CLUSTER COMPUTING
A
SEMINAR TOPIC
ON
CLUSTER COMPUTING
BY
K.V.SATYANARAYANA
CLUSTER COMPUTING
Introduction:
A computer cluster is a group of linked computers, working together closely so that in many respects they form a single computer. The components of a cluster are commonly, but not always, connected to each other through fast local area networks. Clusters are usually deployed to improve performance and/or availability over that of a single computer, while typically being much more cost-effective than single computers of comparable speed or availability.
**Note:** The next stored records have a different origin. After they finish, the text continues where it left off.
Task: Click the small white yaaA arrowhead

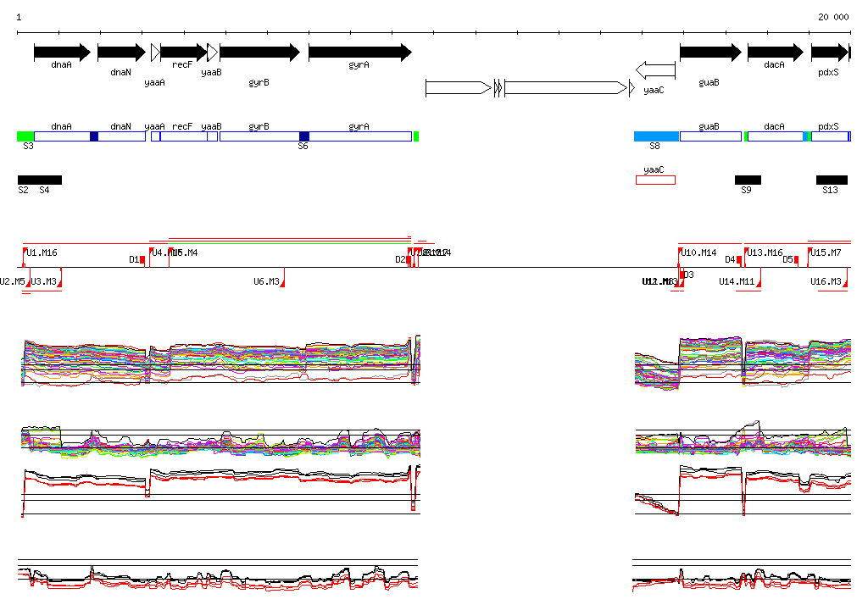Action: 155,53
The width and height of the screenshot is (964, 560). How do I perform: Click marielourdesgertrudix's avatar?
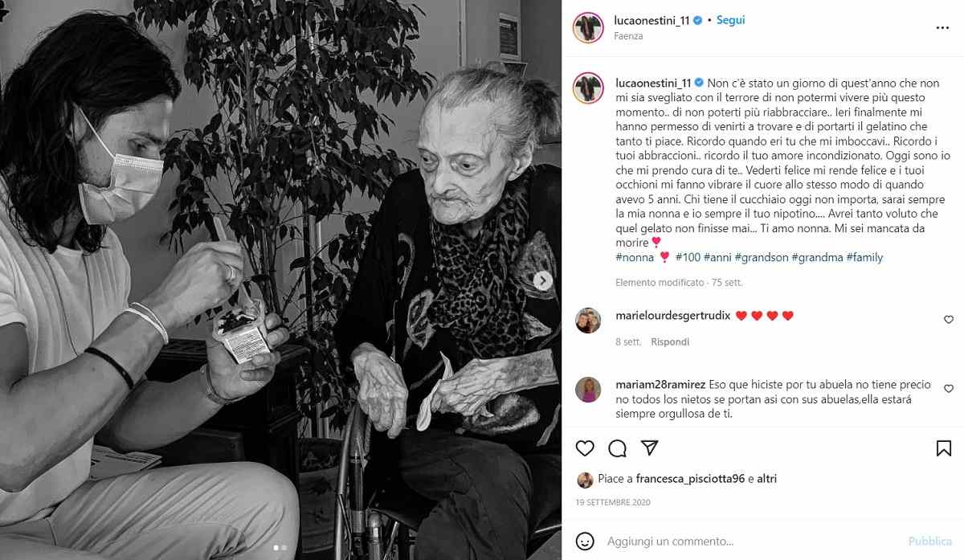point(588,320)
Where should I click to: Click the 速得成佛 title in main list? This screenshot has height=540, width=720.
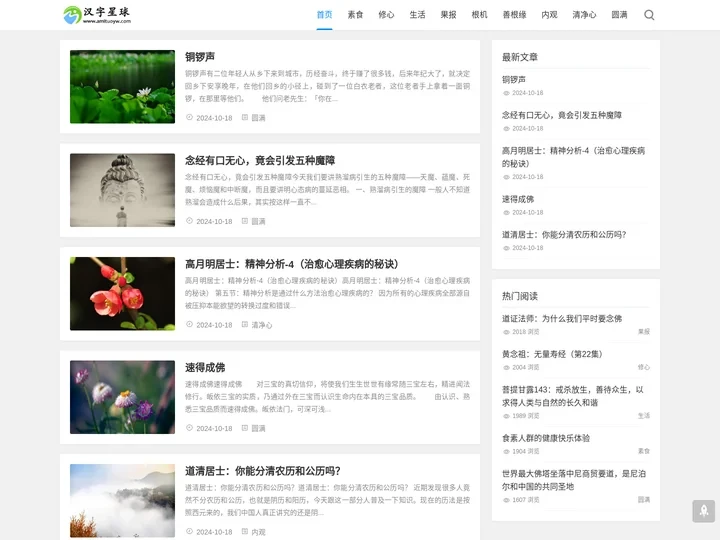pos(205,367)
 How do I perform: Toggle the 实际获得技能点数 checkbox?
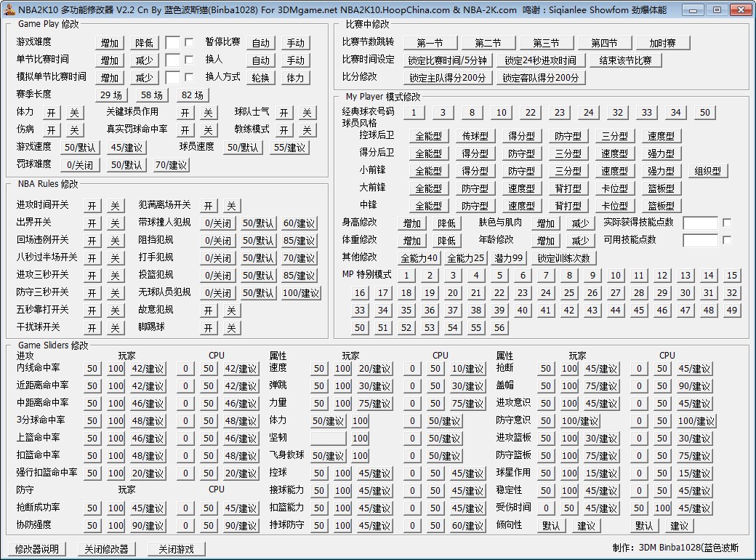pos(726,223)
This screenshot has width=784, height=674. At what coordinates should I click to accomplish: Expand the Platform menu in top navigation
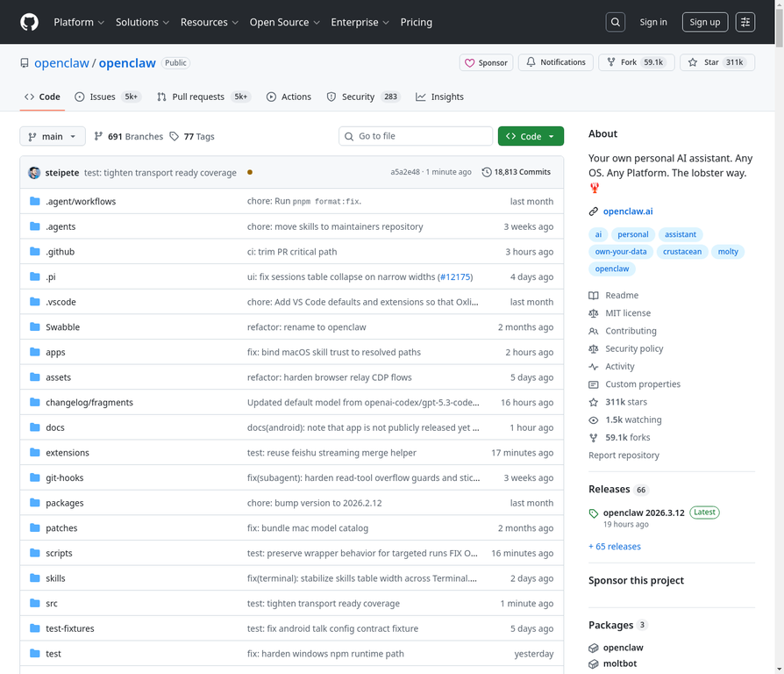[78, 22]
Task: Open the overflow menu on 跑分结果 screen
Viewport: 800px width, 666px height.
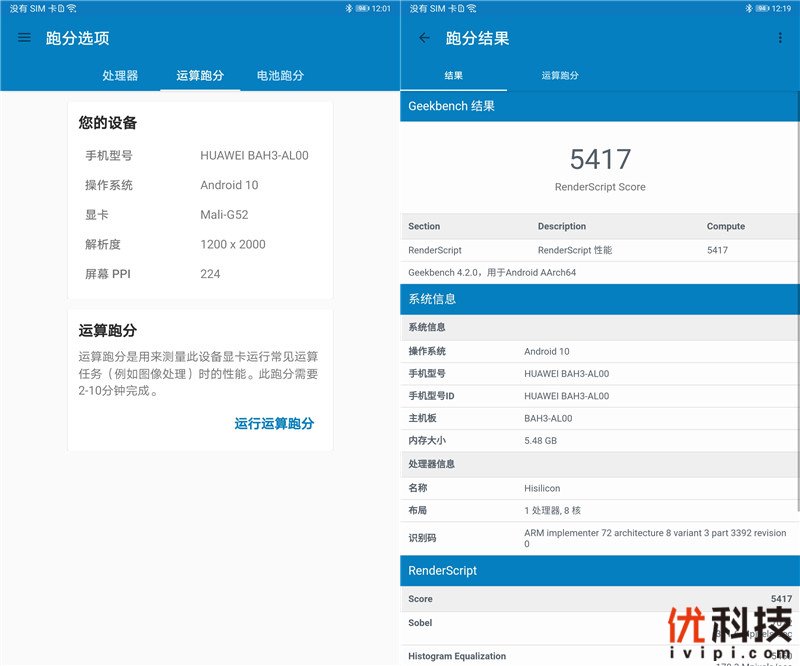Action: pos(781,37)
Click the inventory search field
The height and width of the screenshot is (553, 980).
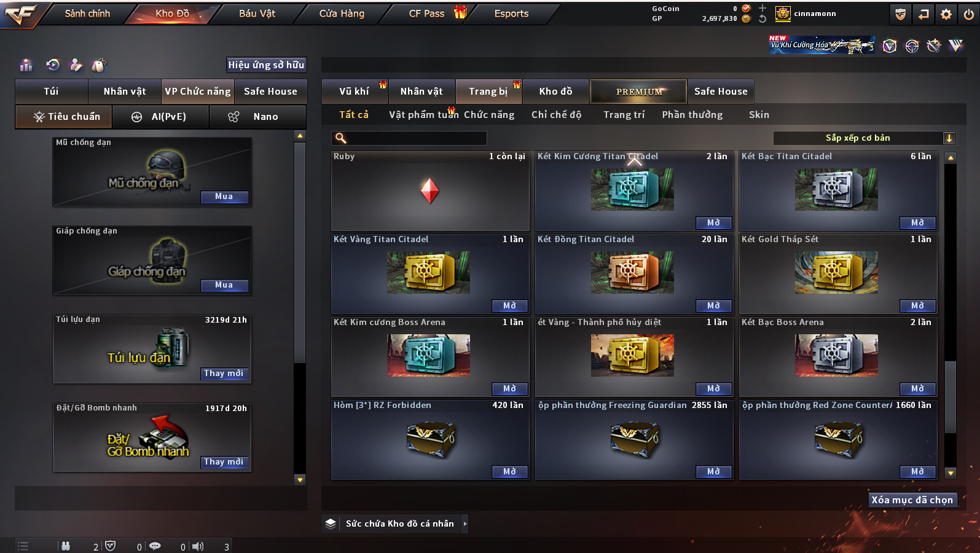pos(409,138)
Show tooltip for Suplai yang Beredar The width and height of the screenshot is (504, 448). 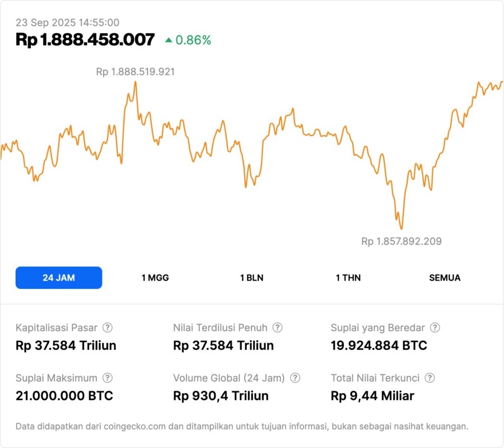[435, 328]
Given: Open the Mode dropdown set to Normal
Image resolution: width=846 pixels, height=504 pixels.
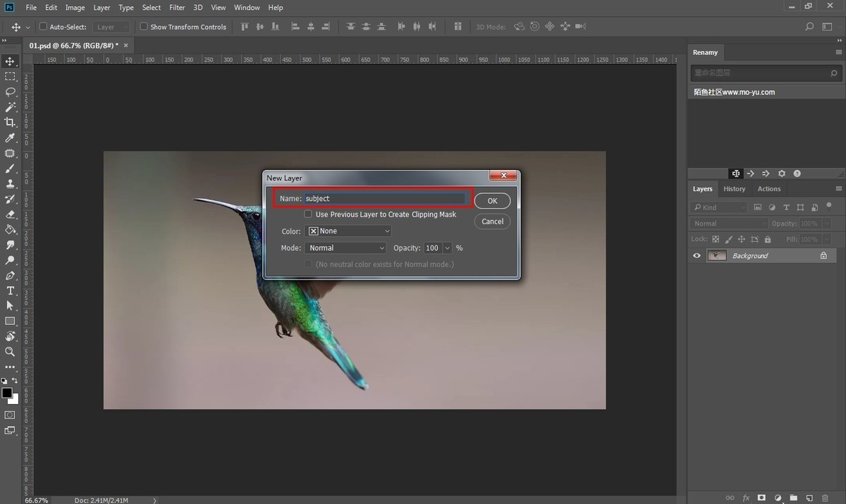Looking at the screenshot, I should coord(345,248).
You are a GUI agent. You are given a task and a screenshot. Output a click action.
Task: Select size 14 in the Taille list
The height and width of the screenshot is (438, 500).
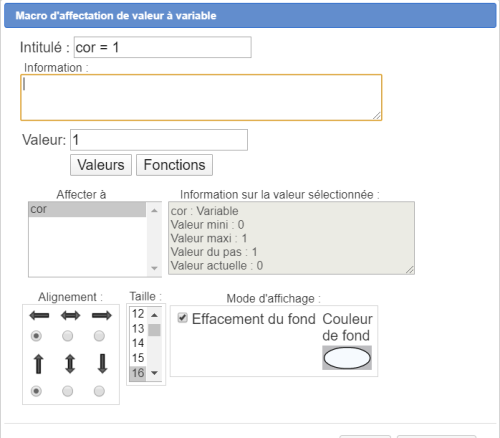138,343
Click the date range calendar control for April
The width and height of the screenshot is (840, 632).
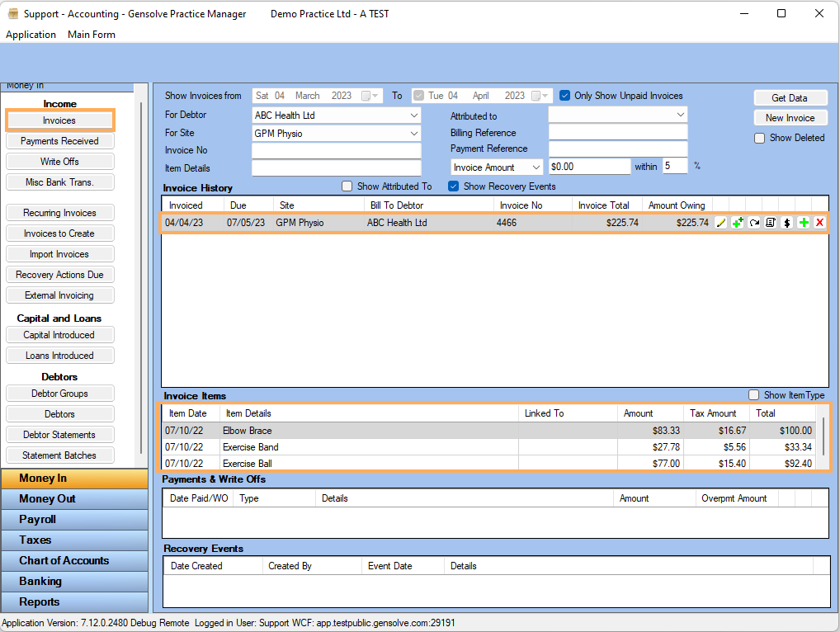tap(536, 95)
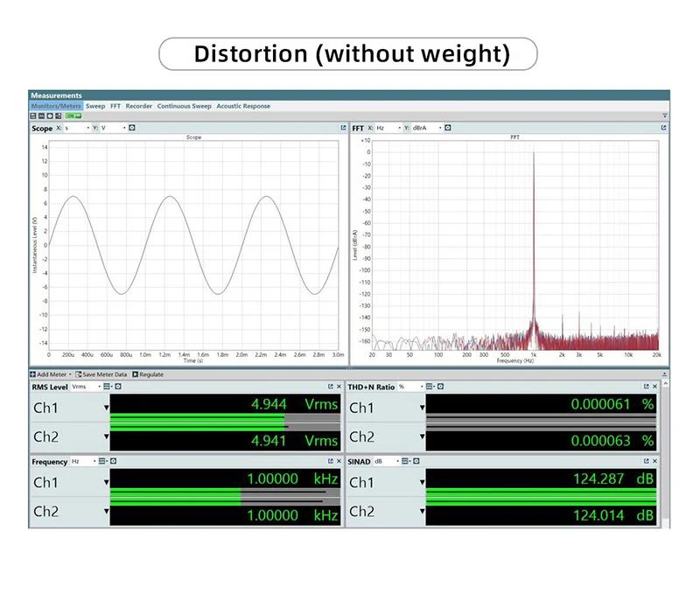Close the SINAD meter panel
700x594 pixels.
point(655,461)
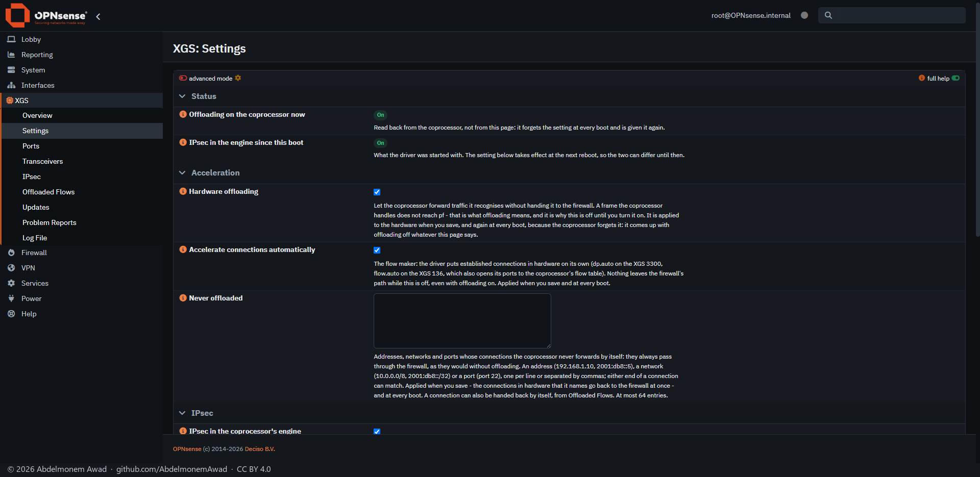
Task: Open Lobby via its laptop icon
Action: click(11, 39)
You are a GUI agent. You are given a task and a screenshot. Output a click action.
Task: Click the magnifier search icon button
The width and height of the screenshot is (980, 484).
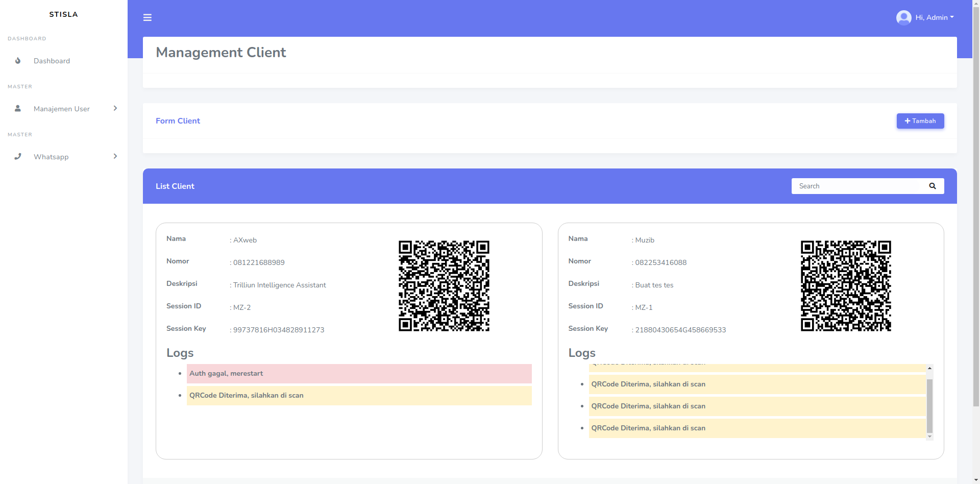(932, 186)
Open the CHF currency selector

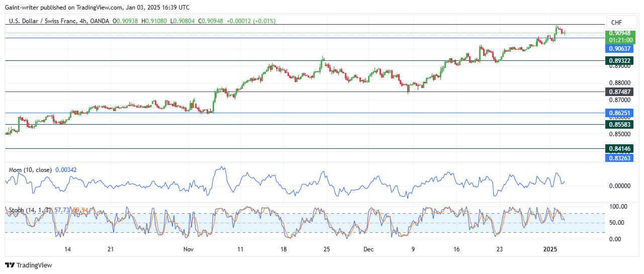pos(616,22)
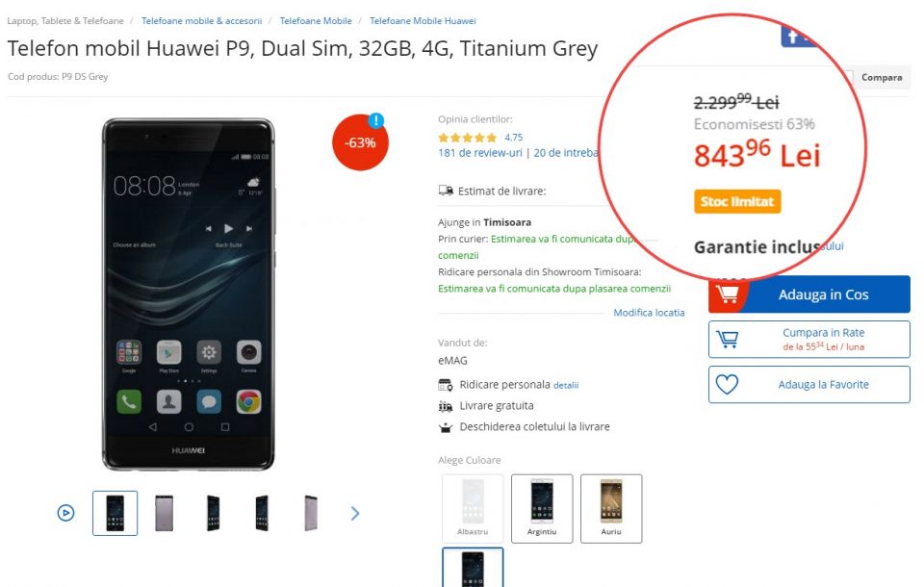
Task: Open the 181 de review-uri link
Action: (479, 153)
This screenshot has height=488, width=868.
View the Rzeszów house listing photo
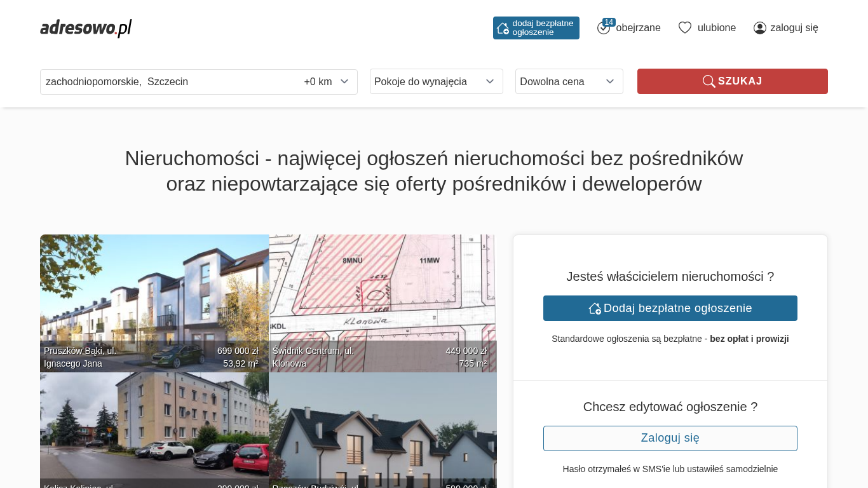point(383,426)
The High Performance Computing (HPC) allows scientists and engineers to deal with very complex problems using fast computer hardware and specialized software. Since often these problems require hundreds or even thousands of processor hours to complete, an approach, based on the use of supercomputers, has been traditionally adopted. Recent tremendous increase in a speed of PC-type computers opens relatively cheap and scalable solution for HPC, using cluster technologies. The conventional MPP (Massively Parallel Processing) supercomputers are oriented on the very high-end of performance. As a result, they are relatively expensive and require special and also expensive maintenance support. Better understanding of applications and algorithms as well as a significant improvement in the communication network technologies and processors speed led to emerging of new class of systems, called clustersof SMP(symmetric multi processor) or networks of workstations(NOW), which are able to compete in performance with MPPs and have excellent price/performance ratios for special applications types.
A clusteris a group of independent computers working together as a single system to ensure that mission-critical applications and resources are as highly available as possible. The group is managed as a single system, shares a common namespace, and is specifically designed to tolerate component failures, and to support the addition or removal of components in a way that's transparent to users.
What is cluster computing?
Development of new materials and production processes, based on high technologies, requires a solution of increasingly complex computational problems. However, even as computer power, data storage, and communication speed continue to improve exponentially; available computational resources are often failing to keep up with what users’ demand of them. Therefore high-performance computing (HPC) infrastructure becomes a critical resource for research and development as well as for many business applications. Traditionally the HPC applications were oriented on the use of high-end computer systems - so-called "supercomputers". Before considering the amazing progress in this field, some attention should be paid to the classification of existing computer architectures. SISD (Single Instruction stream, Single Data stream) type computers. These are the conventional systems that contain one central processing unit (CPU) and hence can accommodate one instruction stream that is executed serially. Nowadays many large mainframes may have more than one CPU but each of these executes instruction streams that are unrelated. Therefore, such systems still should be regarded as a set of SISD machines acting on different data spaces. Examples of SISD machines are for instance most workstations like those of DEC, IBM, Hewlett-Packard, and Sun Microsystems as well as most personal computers. SIMD (Single Instruction stream, Multiple Data stream) type computers. Such systems often have a large number of processing units that all may execute the same instruction on different data in lock-step. Thus, a single instruction manipulates many data in parallel. Examples of SIMD machines are the CPP DAP Gamma II and the Alenia Quadrics.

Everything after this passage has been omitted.